His face lightened; his manner changed; he assumed with avidity the role for which she had cast him and which he stood so ready to accept and act.
"Well and good," he conceded with an air. "I suppose I may as well own up----"
"Oh, I know _you_," she assured him, with a little, confident shake of her head. "There's no deceiving me. But," and her smile became rueful, "if only you'd waited ten minutes more! Of course I recognized you from the first--down there by the river; and knew very well what was your--lay; you gave yourself away completely by mentioning the distance from the river to the Manor. And I did so want to get ahead of you on this job! What a feather in one's cap to have forestalled Dan Anisty!... But hadn't you better be a little careful with those lights?

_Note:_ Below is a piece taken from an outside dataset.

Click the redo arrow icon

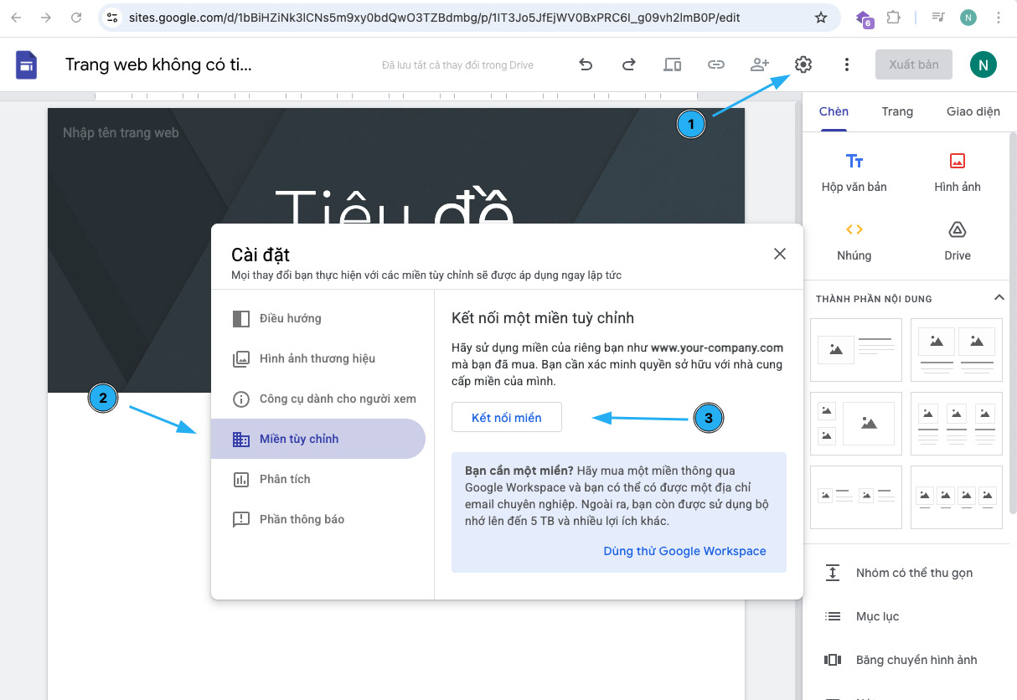pyautogui.click(x=628, y=64)
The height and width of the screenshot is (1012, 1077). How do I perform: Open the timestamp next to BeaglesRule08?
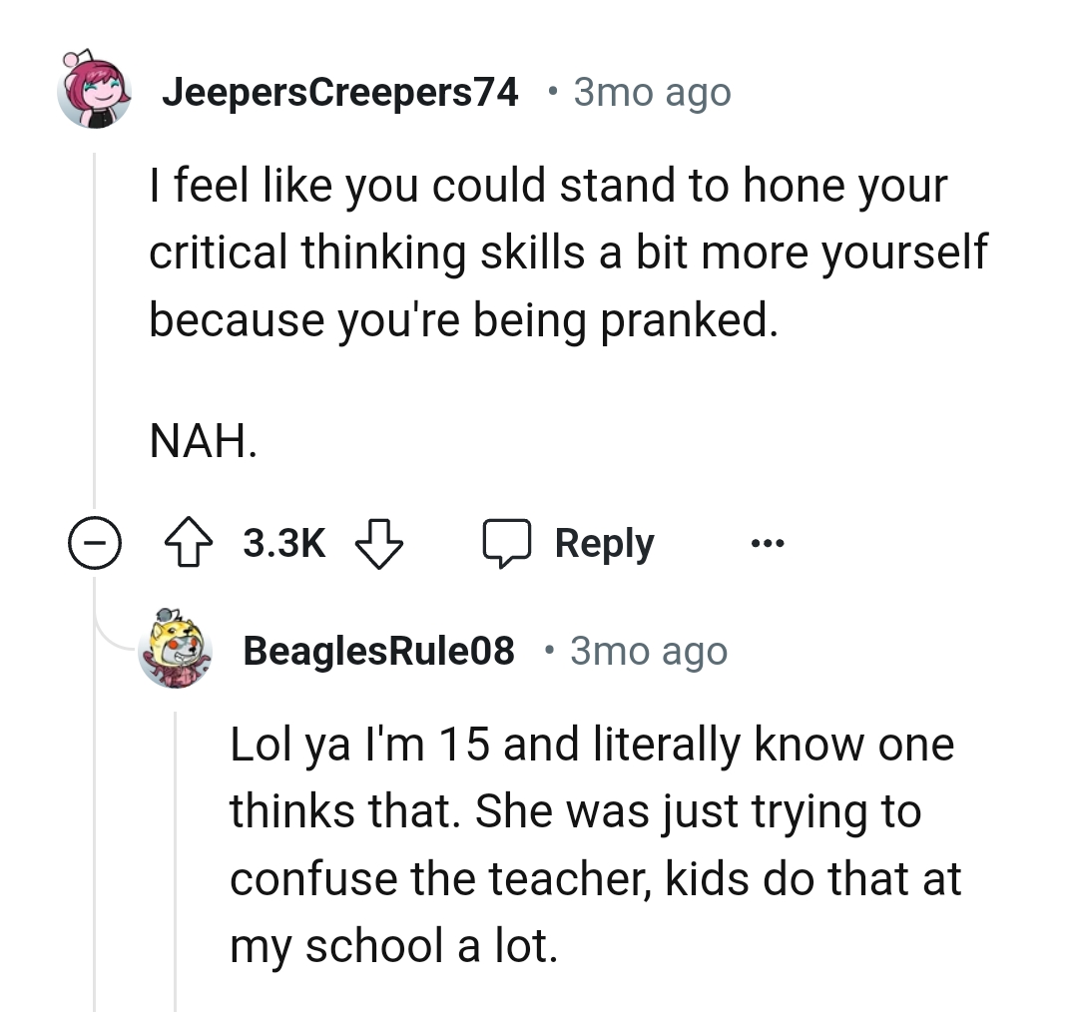point(648,651)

You seem to forget that there are servants in the house. Really, you know, I find you most romantically audacious, Mr. Anisty--quite in keeping with your reputation."
"You overwhelm me," he murmured. "Believe me, I have little conceit in my fame, such as it is." And, crossing to the windows, he loosed the heavy velvet hangings and let them fall together, drawing their edges close so that no ray of light might escape.
She watched him with interest. "You seem well acquainted here."
"Of course. Any man of imagination is at pains to study every house he enters. I have a map of the premises--house and grounds--here." He indicated his forehead with a long forefinger.
"Quite right, too--and worth one's while. If rumor is to be believed, you have ordinarily more than your labor for your pains. You have taught me something already.... Ah, well!" she sighed, "I suppose I may as well acknowledge my inferiority--as neophyte to hierophant. Master!"
She courtesied low. "I beg you proceed and let thy cheela profit through observation!" And a small white hand gestured significantly toward the collection of burglar's tools,--drills and chisels, skeleton keys, putty, and all,--neatly displayed upon the rug before the massive safe.
"You mean that you wish me to crack this safe for you?" he inquired, with inward consternation.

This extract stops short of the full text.